◆ DIRECTIVE:
Retype the stretch from the line containing "This screenshot has width=1024, height=570." through the end of the items, keeping every line as it appears.

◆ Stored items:
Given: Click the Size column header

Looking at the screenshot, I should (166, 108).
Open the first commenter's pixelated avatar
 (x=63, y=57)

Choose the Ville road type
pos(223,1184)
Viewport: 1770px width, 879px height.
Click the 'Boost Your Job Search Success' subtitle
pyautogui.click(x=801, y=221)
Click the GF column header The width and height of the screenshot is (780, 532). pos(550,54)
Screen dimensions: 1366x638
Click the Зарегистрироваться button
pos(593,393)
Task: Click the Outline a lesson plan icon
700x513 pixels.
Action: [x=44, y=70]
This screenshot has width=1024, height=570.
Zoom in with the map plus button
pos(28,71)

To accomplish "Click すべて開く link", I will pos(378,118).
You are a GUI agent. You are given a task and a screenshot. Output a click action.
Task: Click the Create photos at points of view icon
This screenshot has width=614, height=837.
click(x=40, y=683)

◆ TASK RESPONSE:
This screenshot has width=1024, height=570.
Zoom in with the map plus button
pos(28,71)

To accomplish "Click すべて開く link", I will pos(378,118).
You are a GUI agent. You are given a task and a screenshot. Output a click action.
Task: Click the Create photos at points of view icon
This screenshot has width=614, height=837.
click(x=40, y=683)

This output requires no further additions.